İçinde yaşadığımız zaman dilimi, üzerinde yaşadığımız yeryüzü gibidir. Zamanı yaşıyor olmak bize farklı imkanlar da sunar. Oraya neleri yazarsak bir başka deyimle neleri işlersek onların çoğunu orada buluruz. Diğer insanlara da aktarılabilecek olanlar bunların arasındadır. Kalıcı olan, tarihte belirleyici rol alabilecek izler de bu alanda bulunur.

İyi işler yapmak isteriz. Plan ve programlar yaparız. Bir programı yapmak ve uygulamak için belli bir zaman kesitine ihtiyaç duyarız. Giden zamanı geri getiremeyiz. O halde, kullanma imkanımızın olduğunu varsaydığımız zamanın önemini o elimizden gitmeden bilmeliyiz.  

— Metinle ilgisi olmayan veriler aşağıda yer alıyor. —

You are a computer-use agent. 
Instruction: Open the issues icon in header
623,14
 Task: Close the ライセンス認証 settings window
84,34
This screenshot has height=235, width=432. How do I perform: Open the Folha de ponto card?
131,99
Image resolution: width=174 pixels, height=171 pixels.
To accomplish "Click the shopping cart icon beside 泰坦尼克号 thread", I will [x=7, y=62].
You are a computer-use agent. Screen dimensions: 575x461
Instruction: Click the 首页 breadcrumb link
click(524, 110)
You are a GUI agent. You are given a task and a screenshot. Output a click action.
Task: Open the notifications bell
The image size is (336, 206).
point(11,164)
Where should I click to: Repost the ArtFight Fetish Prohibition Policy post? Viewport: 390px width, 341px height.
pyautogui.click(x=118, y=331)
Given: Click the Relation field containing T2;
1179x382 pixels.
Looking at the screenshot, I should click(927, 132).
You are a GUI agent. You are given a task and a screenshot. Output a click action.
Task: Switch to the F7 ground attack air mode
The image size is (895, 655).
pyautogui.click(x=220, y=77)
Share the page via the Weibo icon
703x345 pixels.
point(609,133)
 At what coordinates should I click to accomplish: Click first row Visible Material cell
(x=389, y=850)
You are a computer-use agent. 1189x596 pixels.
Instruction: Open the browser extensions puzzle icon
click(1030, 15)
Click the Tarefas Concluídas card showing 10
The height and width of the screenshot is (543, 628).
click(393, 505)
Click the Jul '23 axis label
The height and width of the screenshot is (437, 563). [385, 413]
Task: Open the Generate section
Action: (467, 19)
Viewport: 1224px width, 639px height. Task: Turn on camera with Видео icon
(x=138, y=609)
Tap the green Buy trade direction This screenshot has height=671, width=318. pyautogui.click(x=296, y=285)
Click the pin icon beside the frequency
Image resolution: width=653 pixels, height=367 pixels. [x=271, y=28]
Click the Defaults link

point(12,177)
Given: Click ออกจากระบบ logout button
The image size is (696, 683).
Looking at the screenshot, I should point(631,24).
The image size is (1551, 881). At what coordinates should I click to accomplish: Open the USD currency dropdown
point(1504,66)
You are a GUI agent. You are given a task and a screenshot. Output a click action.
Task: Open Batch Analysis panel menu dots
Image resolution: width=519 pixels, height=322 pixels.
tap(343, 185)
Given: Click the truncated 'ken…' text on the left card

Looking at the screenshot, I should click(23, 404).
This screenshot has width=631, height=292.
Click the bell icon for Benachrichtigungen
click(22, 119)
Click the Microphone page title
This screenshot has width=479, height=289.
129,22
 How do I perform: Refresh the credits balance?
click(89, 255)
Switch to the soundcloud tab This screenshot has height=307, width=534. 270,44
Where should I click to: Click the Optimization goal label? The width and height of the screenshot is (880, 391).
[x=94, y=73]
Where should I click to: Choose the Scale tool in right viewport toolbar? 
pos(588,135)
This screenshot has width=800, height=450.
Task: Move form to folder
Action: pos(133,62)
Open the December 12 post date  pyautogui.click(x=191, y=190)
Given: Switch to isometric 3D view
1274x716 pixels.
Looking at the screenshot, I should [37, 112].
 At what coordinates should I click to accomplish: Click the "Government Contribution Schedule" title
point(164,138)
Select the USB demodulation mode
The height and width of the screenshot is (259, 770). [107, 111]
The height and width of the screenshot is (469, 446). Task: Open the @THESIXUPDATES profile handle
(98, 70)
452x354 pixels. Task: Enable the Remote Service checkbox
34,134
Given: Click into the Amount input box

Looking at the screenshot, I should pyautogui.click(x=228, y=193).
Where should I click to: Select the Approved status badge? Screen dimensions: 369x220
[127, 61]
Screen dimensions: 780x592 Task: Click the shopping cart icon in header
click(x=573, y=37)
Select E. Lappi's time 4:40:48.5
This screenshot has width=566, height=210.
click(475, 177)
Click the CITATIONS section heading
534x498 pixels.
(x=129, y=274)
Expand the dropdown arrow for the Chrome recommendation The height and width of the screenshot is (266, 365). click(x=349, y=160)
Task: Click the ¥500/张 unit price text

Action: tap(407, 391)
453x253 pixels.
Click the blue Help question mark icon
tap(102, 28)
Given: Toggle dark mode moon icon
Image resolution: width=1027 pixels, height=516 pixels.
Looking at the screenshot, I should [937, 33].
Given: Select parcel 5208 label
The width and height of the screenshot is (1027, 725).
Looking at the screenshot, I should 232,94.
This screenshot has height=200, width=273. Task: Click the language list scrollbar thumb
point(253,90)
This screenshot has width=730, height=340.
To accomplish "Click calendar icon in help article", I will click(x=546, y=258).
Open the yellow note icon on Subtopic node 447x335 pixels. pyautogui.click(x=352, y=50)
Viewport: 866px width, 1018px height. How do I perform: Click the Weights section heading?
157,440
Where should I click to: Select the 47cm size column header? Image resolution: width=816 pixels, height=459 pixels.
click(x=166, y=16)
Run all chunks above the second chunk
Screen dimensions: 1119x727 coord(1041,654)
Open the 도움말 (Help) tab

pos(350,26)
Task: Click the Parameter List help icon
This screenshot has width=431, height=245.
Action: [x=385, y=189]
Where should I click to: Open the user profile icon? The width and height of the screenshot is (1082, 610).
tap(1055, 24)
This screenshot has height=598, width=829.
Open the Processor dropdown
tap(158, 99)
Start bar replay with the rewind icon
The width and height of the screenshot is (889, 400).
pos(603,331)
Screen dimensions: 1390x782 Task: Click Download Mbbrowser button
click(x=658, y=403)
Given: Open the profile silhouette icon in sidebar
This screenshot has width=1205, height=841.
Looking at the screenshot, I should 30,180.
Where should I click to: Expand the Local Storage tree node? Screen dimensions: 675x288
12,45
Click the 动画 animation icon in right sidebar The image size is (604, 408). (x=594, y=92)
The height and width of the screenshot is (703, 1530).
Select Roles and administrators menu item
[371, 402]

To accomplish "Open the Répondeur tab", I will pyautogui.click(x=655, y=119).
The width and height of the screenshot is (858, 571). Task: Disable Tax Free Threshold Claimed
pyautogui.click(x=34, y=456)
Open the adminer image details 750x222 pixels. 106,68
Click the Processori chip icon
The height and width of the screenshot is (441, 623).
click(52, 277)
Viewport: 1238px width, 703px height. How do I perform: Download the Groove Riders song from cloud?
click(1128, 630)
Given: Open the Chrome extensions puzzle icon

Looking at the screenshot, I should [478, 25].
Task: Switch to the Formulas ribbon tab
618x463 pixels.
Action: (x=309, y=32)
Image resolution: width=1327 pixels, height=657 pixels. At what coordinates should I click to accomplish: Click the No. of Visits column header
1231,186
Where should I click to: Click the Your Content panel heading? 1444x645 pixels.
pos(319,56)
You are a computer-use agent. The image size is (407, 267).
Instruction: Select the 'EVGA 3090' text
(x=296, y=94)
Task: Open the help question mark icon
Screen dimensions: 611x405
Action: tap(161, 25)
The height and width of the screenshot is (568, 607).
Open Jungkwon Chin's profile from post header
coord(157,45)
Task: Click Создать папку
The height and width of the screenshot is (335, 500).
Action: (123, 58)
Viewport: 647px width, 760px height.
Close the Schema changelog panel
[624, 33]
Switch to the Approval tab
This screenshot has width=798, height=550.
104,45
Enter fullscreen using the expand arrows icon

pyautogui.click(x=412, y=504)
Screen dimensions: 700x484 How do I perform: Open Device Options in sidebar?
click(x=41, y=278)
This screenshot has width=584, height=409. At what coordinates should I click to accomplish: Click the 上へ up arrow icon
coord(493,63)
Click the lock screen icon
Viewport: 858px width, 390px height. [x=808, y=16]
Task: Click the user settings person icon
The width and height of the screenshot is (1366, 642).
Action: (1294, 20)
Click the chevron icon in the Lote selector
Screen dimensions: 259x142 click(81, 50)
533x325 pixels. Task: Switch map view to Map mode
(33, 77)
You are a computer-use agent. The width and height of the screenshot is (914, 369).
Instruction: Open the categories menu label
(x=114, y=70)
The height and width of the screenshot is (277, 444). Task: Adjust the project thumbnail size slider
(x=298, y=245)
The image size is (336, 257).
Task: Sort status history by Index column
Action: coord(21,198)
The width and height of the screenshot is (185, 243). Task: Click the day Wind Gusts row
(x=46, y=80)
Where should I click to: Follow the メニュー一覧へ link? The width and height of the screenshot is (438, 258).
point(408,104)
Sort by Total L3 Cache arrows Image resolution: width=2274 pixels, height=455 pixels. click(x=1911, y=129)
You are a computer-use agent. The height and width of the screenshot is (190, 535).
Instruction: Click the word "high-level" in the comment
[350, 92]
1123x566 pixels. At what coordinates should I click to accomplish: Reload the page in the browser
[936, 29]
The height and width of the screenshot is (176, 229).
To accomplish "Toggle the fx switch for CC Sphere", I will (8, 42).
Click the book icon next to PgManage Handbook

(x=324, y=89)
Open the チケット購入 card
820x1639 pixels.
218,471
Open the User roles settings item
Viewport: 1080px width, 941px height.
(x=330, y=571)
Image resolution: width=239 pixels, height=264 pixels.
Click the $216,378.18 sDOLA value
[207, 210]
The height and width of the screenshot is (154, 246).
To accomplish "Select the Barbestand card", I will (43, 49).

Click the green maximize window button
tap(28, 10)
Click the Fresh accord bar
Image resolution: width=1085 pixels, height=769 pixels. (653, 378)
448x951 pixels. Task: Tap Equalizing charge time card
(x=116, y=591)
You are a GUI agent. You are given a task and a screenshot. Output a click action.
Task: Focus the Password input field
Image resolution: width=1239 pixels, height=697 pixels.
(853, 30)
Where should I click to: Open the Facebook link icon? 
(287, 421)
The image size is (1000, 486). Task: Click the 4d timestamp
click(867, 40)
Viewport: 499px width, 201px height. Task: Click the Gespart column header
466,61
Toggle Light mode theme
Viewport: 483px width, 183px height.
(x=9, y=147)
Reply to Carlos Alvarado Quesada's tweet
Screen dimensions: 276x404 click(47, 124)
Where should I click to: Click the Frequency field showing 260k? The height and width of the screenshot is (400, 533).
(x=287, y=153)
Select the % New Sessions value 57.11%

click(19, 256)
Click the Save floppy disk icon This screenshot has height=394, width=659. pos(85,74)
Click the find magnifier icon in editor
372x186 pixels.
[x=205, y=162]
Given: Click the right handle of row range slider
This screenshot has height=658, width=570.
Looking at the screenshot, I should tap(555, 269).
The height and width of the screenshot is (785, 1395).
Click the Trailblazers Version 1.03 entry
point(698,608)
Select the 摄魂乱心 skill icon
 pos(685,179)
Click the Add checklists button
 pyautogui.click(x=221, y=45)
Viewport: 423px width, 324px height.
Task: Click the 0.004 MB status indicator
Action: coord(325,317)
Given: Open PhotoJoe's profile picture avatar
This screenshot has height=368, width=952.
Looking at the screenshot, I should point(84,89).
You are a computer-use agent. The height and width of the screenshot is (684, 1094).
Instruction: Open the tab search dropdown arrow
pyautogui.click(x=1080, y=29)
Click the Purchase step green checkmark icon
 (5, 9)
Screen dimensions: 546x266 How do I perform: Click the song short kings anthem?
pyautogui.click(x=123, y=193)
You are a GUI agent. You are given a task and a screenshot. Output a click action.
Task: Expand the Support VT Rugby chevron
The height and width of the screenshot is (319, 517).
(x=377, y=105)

Kullanabilme ihtimalimizin olduğunu bildiğimiz zaman bölümüne uygun kullanma kılavuzları hazırlayabiliriz. Böylece, hem zamanın kullanımı hem de yapılacak işin kalitesi açısından hayatımız anlam kazanır.

Belki de, insanların çoğunluğunun değerli, anlamlı faaliyetlerin içinde olması yaşanılan zamanın bereketini de artırır.

 

KAYNAKLAR:

Gudde, Abdulfettah (2017), Zamanın Kıymeti, Otto Yayınları, Ankara.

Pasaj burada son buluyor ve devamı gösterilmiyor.